→ **Recorded data**
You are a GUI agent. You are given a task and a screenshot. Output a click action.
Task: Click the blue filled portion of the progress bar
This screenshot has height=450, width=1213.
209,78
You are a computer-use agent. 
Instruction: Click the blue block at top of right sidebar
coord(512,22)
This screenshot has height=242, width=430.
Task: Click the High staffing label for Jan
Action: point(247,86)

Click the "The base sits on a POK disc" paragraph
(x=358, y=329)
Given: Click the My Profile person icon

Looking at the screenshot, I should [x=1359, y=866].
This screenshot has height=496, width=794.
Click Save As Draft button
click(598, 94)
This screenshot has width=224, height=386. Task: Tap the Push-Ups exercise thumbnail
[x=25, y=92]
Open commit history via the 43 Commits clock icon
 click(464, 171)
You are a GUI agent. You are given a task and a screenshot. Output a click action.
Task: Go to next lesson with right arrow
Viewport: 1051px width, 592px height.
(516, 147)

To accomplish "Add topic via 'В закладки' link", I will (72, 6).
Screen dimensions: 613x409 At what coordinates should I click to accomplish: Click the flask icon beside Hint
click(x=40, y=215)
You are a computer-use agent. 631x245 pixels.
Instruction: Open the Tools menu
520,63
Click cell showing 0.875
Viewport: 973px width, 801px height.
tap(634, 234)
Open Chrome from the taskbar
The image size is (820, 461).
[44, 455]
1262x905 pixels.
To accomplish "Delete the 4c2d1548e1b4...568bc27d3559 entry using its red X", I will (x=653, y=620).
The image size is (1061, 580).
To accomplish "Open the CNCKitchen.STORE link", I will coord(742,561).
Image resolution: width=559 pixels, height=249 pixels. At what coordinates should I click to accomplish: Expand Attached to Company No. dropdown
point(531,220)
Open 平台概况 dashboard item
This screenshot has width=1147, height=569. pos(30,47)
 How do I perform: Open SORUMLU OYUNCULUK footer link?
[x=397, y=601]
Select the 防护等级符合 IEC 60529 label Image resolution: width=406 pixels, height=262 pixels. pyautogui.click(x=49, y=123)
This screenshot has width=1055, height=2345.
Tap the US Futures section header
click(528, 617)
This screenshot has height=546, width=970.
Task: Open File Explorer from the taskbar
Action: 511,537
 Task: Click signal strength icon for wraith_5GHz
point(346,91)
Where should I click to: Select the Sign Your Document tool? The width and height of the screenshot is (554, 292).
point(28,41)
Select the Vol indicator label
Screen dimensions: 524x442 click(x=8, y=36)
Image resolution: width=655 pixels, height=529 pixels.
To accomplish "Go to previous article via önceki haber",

→ **Written problem**
Swap every "GUI agent" in the records above for "desktop agent" and reproduce them with everything else unchanged.

→ **The output**
You are a desktop agent. You are given a task and a screenshot. Output a click action.
Task: Click the blue filled portion of the progress bar
This screenshot has height=450, width=1213.
209,78
You are a computer-use agent. 
Instruction: Click the blue block at top of right sidebar
coord(512,22)
This screenshot has height=242, width=430.
Task: Click the High staffing label for Jan
Action: point(247,86)

Click the "The base sits on a POK disc" paragraph
(x=358, y=329)
Given: Click the My Profile person icon

Looking at the screenshot, I should [x=1359, y=866].
This screenshot has height=496, width=794.
Click Save As Draft button
click(598, 94)
This screenshot has width=224, height=386. Task: Tap the Push-Ups exercise thumbnail
[x=25, y=92]
Open commit history via the 43 Commits clock icon
 click(464, 171)
You are a desktop agent. You are given a task and a screenshot. Output a click action.
Task: Go to next lesson with right arrow
Viewport: 1051px width, 592px height.
(516, 147)

To accomplish "Add topic via 'В закладки' link", I will (72, 6).
Screen dimensions: 613x409 At what coordinates should I click to accomplish: Click the flask icon beside Hint
click(x=40, y=215)
You are a computer-use agent. 631x245 pixels.
Instruction: Open the Tools menu
520,63
Click cell showing 0.875
Viewport: 973px width, 801px height.
tap(634, 234)
Open Chrome from the taskbar
The image size is (820, 461).
[44, 455]
1262x905 pixels.
To accomplish "Delete the 4c2d1548e1b4...568bc27d3559 entry using its red X", I will (x=653, y=620).
The image size is (1061, 580).
To accomplish "Open the CNCKitchen.STORE link", I will coord(742,561).
Image resolution: width=559 pixels, height=249 pixels. At what coordinates should I click to accomplish: Expand Attached to Company No. dropdown
point(531,220)
Open 平台概况 dashboard item
This screenshot has width=1147, height=569. pos(30,47)
 How do I perform: Open SORUMLU OYUNCULUK footer link?
[x=397, y=601]
Select the 防护等级符合 IEC 60529 label Image resolution: width=406 pixels, height=262 pixels. pyautogui.click(x=49, y=123)
This screenshot has width=1055, height=2345.
Tap the US Futures section header
click(528, 617)
This screenshot has height=546, width=970.
Task: Open File Explorer from the taskbar
Action: 511,537
 Task: Click signal strength icon for wraith_5GHz
point(346,91)
Where should I click to: Select the Sign Your Document tool? The width and height of the screenshot is (554, 292).
point(28,41)
Select the Vol indicator label
Screen dimensions: 524x442 click(x=8, y=36)
Image resolution: width=655 pixels, height=529 pixels.
To accomplish "Go to previous article via önceki haber",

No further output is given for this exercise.